The Internet has become an important gadget for the young and educated. The importance of Internet can be understood from the fact that in June 2007, China had 162 million Internet users, representing a penetration rate of 12.3 per cent (Xinhua 2007a). As in 2007, more than 70 percent of these Internet users were under 30 years old, and 58.3 per cent of them were male The two largest age groups for users were eighteen to 24, with 35.2 per cent, and 25 to 30, with 19.7 per cent. There is a gender divide in terms of the usage of Internet yet it seems that is being bridged. Internet has been both a boon and a bane for the Chinese women who have been informants for the studies on which these research papers contained in this book have been written on.

 

Internet is the most unregulated communication network in today’s world, presenting immense challenges to national and international regulation and enforcement. Legislation controlling the usage of the Internet is still very immature in the global community. Nevertheless many governments have set up regulations and conducted crackdown campaigns against unlawful activities conducted via the Internet. In the chapter On Sale Package, Chinese Female Bodies as Commodoties in Cyberspace, Leung Maggi W H writes about how sharing of sex tour experiences is only one of the many diverse Internet usages that relate to the trading of female bodies and their images online.  She charts the reach of Internet pornography, online prostitution and other forms of female-trading (e.g., mail-order brides) with emphasis on the situation of Chinese women in the national context and global market. She explains how the new communication and information technologies has brought about a global revolution in the access to, and exchange of, information on practically all branches of the economy and how the sex industry has been eager and effective in adopting every new IT technology to enhance their business.
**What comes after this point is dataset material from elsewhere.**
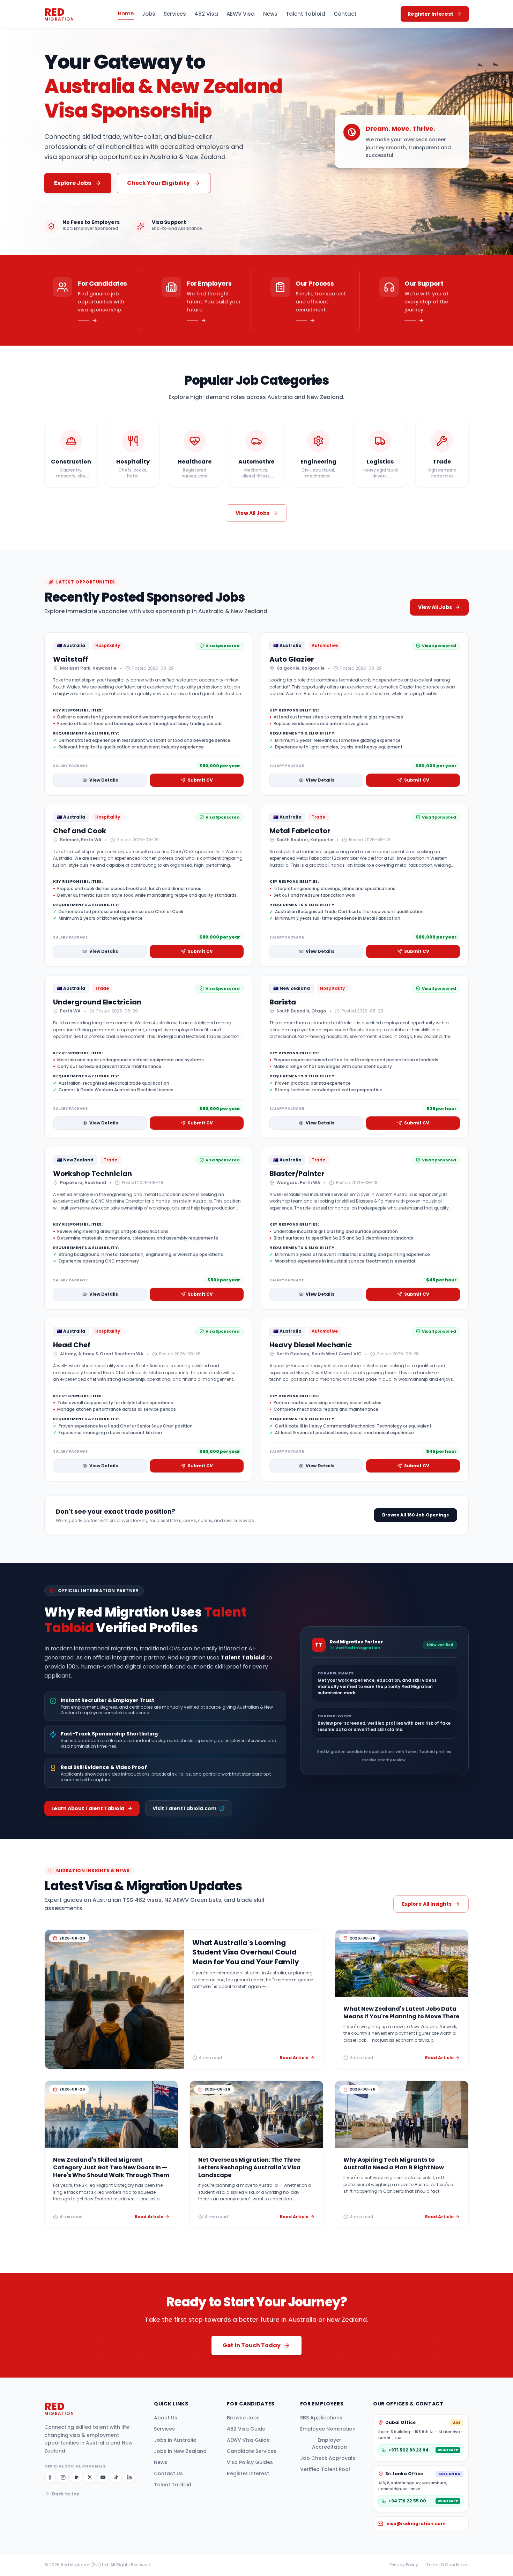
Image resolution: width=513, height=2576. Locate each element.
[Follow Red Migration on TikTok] (116, 2477)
Inspite of the above the cyberspace allows Chinese women to meet men whom they cannot reach otherwise, or at least not so easily. As in the chapter Sex & Life Politics Formed Through the Internet:Online & Offline Dating Experiences of Young Women in Shanghai the authors PEI Yuxin & HO Sik Ying show how cyber activities have become a part of the everyday life of their women informants and how these women use them for their life politics. They use cyber contact or cyber flirting as a tool to approach their potential sexual partners, and to change their offline lives, including their sexual lives, as well as their social and economical status.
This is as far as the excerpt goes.